Assigned task A:
According to the article on astronaut vision problems, what name is given to the syndrome reported in nearly two-thirds of astronauts after long-duration missions aboard the International Space Station?
Assigned task B:
Carry the article on astronaut vision problems forward from its final sentence.

══ Reading passage ══

Nov 29, 2016 10:47 PM EST
In Focus: Scott Kelly's Year In Space
NASA’s Scott Kelly complained of blurry vision when he got back to Earth after a lengthy space mission.
(Photo : NASA via Getty Images)

Blurred version and other weird eye problems are common complaints among astronauts who have just got back to Earth after a recent trip to outer space. NASA's Scott Kelly is one of them.

A new study sheds light on the issue. Presented last November 28 at the annual meeting of the Radiological Society of North America (RSNA), the study revealed that visual problem affecting astronauts who serve on lengthy missions in space is related to volume changes in the clear fluid that is found around the brain and spinal cord.

"People initially didn't know what to make of it, and by 2010 there was growing concern as it became apparent that some of the astronauts had severe structural changes that were not fully reversible upon return to earth," said the study lead author Noam Alperin, Ph.D., professor of radiology and biomedical engineering at the University of Miami Miller School of Medicine in Miami, Florida, the Daily Mail writes.

In an article by Eureka Alert, the syndrome, known as visual impairment intracranial pressure (VIIP), was reported in nearly two-thirds of astronauts after long-duration missions aboard the International Space Station (ISS).

═══
══ Available data ══

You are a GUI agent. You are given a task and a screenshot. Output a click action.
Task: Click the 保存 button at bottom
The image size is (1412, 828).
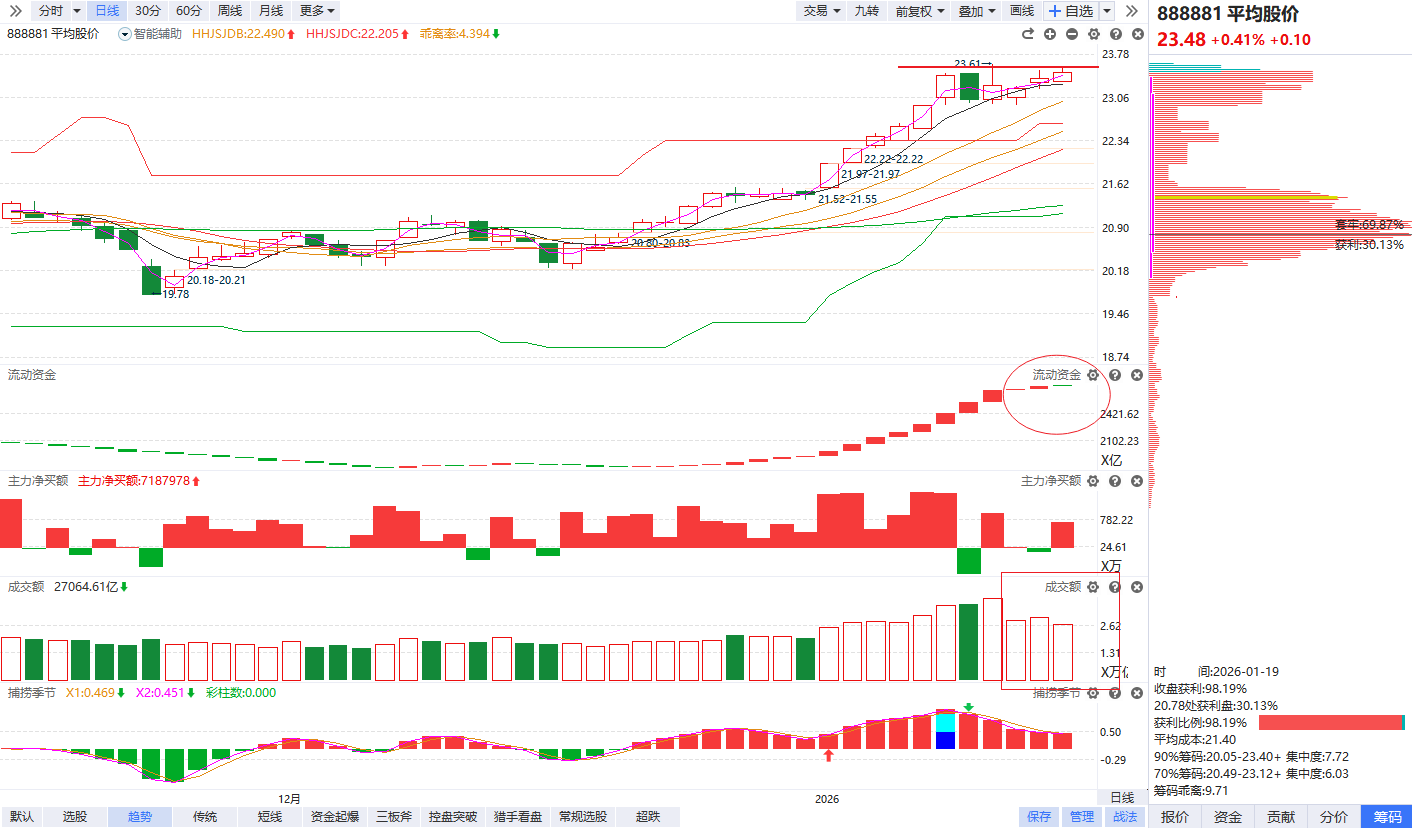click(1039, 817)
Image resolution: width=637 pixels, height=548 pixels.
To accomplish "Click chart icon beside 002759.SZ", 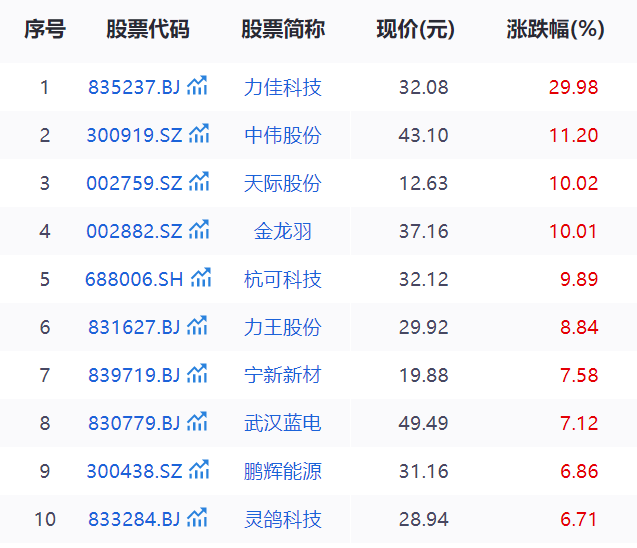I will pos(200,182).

═══

Answer space A:
Visual impairment intracranial pressure (VIIP).

Answer space B:
According to the study, scientists initially thought that the reason behind astronauts' vision problem was a shift of vascular fluid toward the upper body that occurs when astronauts spend time in the microgravity of space. However, Dr. Alperin's team probed another possible source for the problem: cerebrospinal fluid (CSF), the clear fluid that helps cushion the brain and spinal cord while circulating nutrients and removing waste materials.

"On earth, the CSF system is built to accommodate these pressure changes, but in space the system is confused by the lack of the posture-related pressure changes.The research provides, for the first time, quantitative evidence obtained from short- and long-duration astronauts pointing to the primary and direct role of the CSF in the globe deformations seen in astronauts with visual impairment syndrome," Dr. Alperin added.

Emphasizing its importance, he warned that if the ocular structural deformations are not identified early, astronauts could suffer irreversible damage. As the eye globe becomes more flattened, the astronauts become hyperopic, or far-sighted. Dr. Alperin mentioned NASA is already looking into several possible measures to simulate the conditions that lead to VIIP and testing various countermeasures.